— THE EXERCISE —
Quote the lines of the listing between the line containing "is (1760, 972)." and the line containing "coordinates (748, 5).", inclusive.

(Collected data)

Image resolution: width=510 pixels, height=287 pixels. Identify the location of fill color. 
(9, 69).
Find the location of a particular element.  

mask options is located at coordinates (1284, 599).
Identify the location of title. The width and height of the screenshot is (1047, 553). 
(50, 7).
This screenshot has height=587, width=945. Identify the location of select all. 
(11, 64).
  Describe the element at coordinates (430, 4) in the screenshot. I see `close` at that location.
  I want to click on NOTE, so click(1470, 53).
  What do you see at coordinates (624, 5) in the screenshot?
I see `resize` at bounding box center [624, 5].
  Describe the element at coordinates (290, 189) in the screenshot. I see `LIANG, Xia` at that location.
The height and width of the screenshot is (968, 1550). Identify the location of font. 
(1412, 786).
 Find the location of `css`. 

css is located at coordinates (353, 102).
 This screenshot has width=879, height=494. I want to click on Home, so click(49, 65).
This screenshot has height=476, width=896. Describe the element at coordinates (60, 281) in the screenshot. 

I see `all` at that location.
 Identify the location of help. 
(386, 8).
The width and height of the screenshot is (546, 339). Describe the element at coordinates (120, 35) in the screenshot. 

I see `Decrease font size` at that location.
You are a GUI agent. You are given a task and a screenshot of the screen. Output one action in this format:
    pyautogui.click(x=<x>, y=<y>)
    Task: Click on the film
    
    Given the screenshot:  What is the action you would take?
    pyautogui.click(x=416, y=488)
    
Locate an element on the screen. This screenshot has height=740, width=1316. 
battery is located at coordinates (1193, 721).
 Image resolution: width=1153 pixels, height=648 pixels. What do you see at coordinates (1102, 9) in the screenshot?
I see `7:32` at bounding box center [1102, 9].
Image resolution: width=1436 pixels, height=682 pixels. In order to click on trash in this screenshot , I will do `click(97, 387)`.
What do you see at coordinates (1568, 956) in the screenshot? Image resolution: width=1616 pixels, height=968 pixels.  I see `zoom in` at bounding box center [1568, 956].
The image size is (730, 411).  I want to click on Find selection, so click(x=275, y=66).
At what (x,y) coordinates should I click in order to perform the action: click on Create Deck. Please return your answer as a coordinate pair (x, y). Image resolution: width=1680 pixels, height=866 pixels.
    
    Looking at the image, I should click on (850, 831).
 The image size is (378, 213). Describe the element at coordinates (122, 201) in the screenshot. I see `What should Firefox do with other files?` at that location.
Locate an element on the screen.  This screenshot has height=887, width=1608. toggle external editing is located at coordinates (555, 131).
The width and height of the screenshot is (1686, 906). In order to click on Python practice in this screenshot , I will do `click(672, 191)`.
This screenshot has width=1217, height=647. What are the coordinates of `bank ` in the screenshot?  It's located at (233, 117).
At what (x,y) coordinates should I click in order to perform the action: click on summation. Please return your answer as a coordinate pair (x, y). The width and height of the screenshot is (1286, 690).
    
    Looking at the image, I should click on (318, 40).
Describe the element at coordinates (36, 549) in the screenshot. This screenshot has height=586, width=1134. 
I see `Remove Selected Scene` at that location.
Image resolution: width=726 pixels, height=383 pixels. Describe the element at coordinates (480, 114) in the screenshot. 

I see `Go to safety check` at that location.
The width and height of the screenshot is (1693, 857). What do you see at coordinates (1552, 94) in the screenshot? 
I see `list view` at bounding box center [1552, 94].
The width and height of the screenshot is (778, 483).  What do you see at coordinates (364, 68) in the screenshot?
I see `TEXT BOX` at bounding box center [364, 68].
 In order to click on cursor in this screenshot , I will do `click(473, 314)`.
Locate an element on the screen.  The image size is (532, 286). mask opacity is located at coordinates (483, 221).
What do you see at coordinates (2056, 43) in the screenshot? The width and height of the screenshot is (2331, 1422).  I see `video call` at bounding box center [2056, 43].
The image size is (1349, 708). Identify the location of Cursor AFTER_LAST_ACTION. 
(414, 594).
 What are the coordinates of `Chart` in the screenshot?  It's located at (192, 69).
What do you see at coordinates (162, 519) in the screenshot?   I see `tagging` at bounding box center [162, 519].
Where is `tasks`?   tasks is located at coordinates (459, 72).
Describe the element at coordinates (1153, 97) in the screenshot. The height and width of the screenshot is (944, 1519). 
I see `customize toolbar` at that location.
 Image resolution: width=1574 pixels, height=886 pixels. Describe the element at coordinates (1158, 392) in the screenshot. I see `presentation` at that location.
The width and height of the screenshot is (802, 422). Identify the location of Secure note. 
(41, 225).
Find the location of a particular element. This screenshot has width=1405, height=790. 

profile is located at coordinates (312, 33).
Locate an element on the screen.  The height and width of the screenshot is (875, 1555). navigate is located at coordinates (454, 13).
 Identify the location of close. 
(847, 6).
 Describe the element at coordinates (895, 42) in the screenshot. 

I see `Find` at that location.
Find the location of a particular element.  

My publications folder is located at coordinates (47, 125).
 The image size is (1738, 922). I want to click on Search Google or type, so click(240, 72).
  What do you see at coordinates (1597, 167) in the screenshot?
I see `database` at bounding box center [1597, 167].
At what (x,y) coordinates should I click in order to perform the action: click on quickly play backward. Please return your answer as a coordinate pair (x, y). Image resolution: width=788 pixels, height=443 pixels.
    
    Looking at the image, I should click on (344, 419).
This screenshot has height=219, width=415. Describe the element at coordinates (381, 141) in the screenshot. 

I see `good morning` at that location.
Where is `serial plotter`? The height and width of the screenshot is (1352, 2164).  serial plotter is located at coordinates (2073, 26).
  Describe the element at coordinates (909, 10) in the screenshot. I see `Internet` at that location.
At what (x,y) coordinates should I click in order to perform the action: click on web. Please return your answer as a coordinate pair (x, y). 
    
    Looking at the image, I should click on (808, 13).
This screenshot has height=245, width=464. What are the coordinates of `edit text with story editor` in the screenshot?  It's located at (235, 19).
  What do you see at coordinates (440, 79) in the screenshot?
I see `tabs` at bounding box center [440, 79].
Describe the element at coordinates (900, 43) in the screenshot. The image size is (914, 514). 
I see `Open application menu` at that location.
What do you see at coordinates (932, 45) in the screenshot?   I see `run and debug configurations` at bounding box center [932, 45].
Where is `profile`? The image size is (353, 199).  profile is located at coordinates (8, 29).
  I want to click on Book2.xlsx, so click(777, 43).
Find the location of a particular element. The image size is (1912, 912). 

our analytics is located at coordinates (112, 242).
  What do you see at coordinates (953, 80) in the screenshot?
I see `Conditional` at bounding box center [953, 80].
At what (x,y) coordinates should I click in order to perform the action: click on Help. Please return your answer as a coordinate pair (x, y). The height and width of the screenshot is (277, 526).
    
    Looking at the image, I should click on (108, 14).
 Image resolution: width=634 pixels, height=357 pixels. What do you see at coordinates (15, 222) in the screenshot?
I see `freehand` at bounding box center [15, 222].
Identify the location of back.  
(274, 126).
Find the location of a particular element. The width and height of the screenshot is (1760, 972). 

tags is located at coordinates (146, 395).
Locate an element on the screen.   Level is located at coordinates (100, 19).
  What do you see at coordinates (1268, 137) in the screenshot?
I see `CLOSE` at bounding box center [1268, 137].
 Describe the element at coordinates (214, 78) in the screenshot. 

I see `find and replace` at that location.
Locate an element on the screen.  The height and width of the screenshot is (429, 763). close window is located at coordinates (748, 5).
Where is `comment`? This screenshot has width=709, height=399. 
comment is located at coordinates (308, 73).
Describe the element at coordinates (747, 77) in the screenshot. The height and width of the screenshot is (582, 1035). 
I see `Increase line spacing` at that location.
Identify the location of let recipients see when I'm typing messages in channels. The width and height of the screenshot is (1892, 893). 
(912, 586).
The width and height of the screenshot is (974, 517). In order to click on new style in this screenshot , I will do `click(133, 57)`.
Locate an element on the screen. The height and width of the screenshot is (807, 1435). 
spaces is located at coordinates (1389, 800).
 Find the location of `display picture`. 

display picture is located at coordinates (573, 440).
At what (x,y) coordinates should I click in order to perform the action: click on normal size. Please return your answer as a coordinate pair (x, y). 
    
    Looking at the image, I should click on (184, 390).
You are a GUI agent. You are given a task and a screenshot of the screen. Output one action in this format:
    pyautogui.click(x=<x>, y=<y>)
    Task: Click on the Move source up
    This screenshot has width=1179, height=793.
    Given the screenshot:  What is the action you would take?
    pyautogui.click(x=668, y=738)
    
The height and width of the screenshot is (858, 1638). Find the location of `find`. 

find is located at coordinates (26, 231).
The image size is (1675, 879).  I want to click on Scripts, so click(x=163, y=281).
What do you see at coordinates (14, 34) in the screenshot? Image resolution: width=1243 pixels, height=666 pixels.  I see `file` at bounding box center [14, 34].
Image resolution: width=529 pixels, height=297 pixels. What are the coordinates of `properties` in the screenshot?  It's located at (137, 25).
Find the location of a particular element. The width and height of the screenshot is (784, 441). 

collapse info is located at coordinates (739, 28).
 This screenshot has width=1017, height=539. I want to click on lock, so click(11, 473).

— WORKED SOLUTION —
Find the location of a particular element. The width and height of the screenshot is (1760, 972). 

tags is located at coordinates (146, 395).
Locate an element on the screen.   Level is located at coordinates (100, 19).
  What do you see at coordinates (1268, 137) in the screenshot?
I see `CLOSE` at bounding box center [1268, 137].
 Describe the element at coordinates (214, 78) in the screenshot. 

I see `find and replace` at that location.
Locate an element on the screen.  The height and width of the screenshot is (429, 763). close window is located at coordinates (748, 5).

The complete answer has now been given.